EXERCISE: Continue the piece on the lex Titia and the end of the Roman Republic from its last sentence.
(SUPPLIED TEXT begins)
November 26, 2014, by Esther Eidinow
The Lex Titia…
As part of the Nottingham Anniversaries through Coins project, Mike Welbourn describes how, on this day, 26th November, in 43 BC, the lex Titia was passed at Rome.
By this law a board of three men was given complete control over the Roman state. The lex Titia turned Rome into a de facto dictatorship, and one might argue that this date represents the end of the Roman Republic.
In 44 BC Caesar had declared himself dictator perpetuo (dictator for life). The result of this decision was his assassination by a group of senators on 15th March (the Ides), 44 BC. Two men sought to fill the position thus vacated by Caesar. One was Marc Antony, Caesar’s co-consul in 44 BC, and a loyal ally and lieutenant of the dead dictator. The other was the nineteen year-old Octavian, Caesar’s great-nephew whom he had adopted in his will.
(SUPPLIED TEXT ends)
(SUPPLIED ENTRIES begins)
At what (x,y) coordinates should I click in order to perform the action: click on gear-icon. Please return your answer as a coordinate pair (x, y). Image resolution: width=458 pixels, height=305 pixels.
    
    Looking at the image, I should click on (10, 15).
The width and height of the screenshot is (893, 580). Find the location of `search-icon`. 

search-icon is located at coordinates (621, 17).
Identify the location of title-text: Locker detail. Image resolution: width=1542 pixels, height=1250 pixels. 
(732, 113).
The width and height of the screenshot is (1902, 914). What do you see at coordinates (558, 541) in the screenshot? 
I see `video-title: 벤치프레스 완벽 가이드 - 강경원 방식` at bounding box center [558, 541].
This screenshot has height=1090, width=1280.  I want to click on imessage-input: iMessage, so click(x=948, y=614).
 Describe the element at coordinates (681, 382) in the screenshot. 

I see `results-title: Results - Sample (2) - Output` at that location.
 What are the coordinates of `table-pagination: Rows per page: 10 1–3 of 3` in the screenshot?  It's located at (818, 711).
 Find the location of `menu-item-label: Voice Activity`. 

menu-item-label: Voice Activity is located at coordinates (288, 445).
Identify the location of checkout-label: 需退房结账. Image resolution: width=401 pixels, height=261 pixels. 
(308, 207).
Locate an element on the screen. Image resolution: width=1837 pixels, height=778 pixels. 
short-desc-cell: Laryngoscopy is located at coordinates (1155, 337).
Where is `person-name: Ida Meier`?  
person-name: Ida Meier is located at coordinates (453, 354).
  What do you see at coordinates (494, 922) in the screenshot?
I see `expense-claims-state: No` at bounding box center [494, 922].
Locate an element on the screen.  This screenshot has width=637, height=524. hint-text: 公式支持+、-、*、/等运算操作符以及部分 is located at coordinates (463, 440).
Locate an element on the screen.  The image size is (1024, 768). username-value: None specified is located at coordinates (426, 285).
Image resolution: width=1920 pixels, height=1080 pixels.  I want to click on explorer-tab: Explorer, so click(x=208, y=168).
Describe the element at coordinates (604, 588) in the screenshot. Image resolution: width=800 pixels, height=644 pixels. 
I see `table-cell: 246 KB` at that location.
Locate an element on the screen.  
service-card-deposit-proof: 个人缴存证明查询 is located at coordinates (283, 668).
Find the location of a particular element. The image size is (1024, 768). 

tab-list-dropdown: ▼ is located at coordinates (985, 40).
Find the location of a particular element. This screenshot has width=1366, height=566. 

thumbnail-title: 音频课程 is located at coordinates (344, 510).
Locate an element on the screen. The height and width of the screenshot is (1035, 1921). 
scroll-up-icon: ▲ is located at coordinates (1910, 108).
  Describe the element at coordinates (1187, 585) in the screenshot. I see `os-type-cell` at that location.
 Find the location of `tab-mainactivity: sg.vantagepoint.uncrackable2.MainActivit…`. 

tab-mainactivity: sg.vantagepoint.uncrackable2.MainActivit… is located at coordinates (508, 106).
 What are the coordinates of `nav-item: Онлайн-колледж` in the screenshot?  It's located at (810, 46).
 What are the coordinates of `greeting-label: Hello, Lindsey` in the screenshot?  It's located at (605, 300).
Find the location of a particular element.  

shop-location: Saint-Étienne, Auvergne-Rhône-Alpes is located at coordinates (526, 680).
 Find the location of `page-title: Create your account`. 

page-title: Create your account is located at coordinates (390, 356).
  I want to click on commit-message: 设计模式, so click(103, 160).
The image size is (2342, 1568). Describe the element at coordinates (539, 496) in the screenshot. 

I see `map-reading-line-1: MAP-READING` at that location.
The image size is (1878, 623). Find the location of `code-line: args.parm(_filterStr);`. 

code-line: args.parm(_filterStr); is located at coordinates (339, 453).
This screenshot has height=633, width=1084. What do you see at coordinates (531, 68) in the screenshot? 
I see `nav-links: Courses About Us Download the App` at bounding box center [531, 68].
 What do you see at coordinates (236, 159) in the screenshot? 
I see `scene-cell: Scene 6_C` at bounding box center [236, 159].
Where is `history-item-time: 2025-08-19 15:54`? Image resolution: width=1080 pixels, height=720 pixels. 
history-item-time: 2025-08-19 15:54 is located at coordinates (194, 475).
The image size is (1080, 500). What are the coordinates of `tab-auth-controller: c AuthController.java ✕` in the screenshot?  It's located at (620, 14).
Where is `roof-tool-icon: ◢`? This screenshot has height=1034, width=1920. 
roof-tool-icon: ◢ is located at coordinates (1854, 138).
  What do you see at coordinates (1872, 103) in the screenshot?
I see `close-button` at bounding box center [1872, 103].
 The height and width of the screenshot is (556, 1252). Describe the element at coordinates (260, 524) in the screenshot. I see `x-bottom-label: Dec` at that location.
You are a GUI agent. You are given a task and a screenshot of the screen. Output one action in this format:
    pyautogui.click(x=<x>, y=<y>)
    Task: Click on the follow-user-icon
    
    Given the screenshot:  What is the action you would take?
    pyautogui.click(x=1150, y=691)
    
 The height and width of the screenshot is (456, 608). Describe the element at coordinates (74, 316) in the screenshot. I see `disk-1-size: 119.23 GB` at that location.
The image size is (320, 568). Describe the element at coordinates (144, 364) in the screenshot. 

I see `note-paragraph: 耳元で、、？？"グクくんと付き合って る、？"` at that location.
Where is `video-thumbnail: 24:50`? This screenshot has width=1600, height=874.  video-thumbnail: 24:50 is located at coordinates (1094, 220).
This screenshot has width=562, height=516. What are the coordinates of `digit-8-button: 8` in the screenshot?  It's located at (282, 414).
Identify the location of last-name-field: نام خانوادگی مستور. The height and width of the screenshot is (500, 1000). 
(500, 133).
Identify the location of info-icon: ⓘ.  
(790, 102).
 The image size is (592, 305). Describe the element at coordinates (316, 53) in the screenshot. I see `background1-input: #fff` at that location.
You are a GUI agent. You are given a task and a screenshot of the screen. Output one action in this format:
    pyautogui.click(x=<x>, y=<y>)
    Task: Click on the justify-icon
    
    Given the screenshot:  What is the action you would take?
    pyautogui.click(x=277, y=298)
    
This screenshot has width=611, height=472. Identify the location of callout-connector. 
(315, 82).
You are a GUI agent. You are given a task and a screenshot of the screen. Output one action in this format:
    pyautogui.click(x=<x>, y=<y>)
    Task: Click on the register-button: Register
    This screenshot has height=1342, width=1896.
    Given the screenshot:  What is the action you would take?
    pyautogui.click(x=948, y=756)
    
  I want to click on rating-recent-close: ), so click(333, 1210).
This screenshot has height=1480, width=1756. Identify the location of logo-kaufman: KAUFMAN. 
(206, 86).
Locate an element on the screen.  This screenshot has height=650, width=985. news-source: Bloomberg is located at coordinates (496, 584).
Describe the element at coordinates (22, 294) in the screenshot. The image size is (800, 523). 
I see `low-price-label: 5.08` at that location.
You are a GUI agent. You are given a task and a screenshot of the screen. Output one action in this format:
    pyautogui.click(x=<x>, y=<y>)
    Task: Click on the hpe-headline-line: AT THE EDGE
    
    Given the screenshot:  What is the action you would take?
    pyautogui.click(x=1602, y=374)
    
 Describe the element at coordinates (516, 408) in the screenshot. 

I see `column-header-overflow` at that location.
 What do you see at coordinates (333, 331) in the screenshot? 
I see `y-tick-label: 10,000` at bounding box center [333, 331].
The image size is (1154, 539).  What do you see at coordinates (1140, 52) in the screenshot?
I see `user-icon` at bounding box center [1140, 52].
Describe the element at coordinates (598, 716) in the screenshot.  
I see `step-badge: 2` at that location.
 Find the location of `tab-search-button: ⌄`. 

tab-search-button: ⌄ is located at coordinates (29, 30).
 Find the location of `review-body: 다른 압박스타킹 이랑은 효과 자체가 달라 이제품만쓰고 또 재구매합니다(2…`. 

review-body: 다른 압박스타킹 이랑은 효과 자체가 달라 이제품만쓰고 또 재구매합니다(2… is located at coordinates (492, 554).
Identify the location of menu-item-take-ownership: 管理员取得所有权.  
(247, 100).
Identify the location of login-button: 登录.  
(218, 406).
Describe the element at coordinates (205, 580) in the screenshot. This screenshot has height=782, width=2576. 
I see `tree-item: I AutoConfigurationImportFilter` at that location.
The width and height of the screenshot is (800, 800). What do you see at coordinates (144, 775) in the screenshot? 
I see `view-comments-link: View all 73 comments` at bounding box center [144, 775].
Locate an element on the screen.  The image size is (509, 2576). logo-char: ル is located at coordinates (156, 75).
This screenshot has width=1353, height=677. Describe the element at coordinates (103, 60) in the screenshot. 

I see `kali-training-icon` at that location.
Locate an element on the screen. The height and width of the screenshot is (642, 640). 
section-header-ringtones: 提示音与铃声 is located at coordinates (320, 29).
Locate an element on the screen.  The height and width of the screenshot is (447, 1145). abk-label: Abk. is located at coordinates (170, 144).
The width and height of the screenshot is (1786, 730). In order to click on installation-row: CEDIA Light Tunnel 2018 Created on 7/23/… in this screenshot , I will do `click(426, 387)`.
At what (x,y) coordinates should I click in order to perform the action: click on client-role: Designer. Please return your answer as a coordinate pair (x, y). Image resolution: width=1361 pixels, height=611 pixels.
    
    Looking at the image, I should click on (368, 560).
(SUPPLIED ENTRIES ends)
REPLY:
Both men sought to secure the loyalty of Caesar’s legionary veterans. Antony attempted this through granting the soldiers land; Octavian by fulfilling Caesar’s bequest of money to each citizen. In addition, Octavian could make use of his position as son of the dictator to gain sympathy among the soldiers, since Caesar had been a popular commander. Octavian eventually gained the upper hand in the battle for the hearts and minds of Caesar’s veterans. Antony’s position was further weakened by political attacks made upon him, most famously by the famous orator Cicero. Antony sought to secure his position by obtaining the governorship of a province.
When the Senate offered him Macedonia for 43 BC, he rejected it and instead attempted to take Cisalpine Gaul (i.e. northern Italy) by force in December, 44 BC. He besieged the governor, Decimus Brutus, at Mutina. The following year the Senate sent the consuls Hirtius and Pansa, along with Octavian – who had control of a force of Caesar’s veterans and had been granted an extraordinary command – to deal with Antony, who was defeated at the Battle of Mutina in April, 43 BC.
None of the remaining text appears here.